UPEK公司在2010年被AuthenTec并购,之后AuthenTec以另一套管理软件TrueSuite取代Protector Suite,但大部分的用户仍继续使用UPEK Protector Suite。

企业通常透过管理原则设定,不准用户让Windows系统记忆账号密码,需用户手动登入。但配有指纹识别系统的笔记本电脑可以透过指纹扫描,由管理软件协助用户登入系统。

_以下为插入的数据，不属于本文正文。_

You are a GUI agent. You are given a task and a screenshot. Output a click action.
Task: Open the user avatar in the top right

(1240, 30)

ElcomSoft 表示,只要使用过UPEK Protector Suite登入Windows的账号密码都会以接近明码的方式储存,因此其它人只要有机会使用到该电脑,就可能从Windows的登录文件中取得数据,并 在往后以账号密码登入该电脑或企业内部网络,因此ElcomSoft建议用户将Protector Suite软件内所有的账号都清除。

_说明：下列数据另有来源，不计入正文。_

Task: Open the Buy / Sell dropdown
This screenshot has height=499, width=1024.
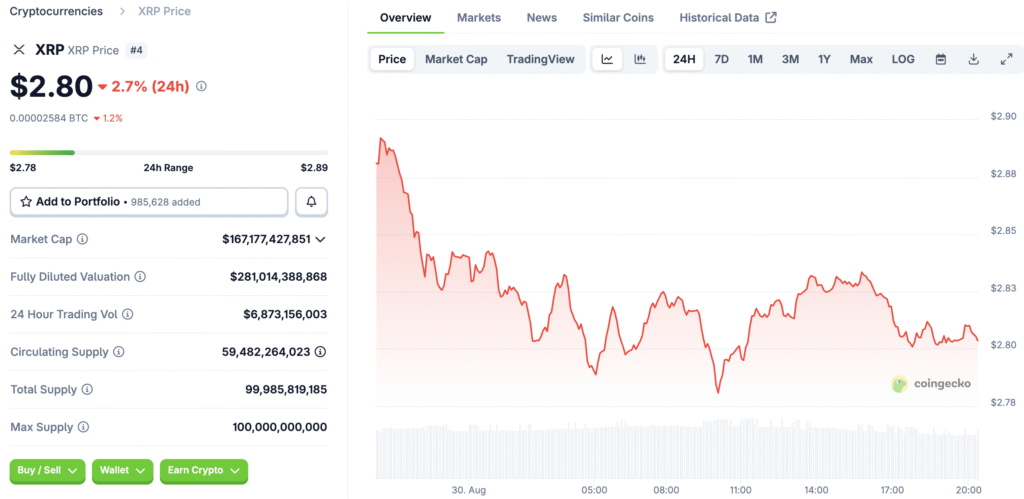Action: (x=47, y=470)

另外,Windows使用EFS加密档案保护数据,因此当设备或随身盘遗失时,EFS加密档案的内容不致被读取,除非拥有加密该档案的用户Windows账号密码。而UPEK Protector Suite的作法可能让EFS加密档案丧失保护的功能。

AuthenTec公司的客户有宏碁、华硕、Dell、Gateway、联想、微星、NEC、三星、Sony和Toshiba等。

苹果(苹果)上个月提议以溢价58%并购AuthenTec,七月底AuthenTec董事会已经批准该并购案,若股东大会也通过就会并入苹果。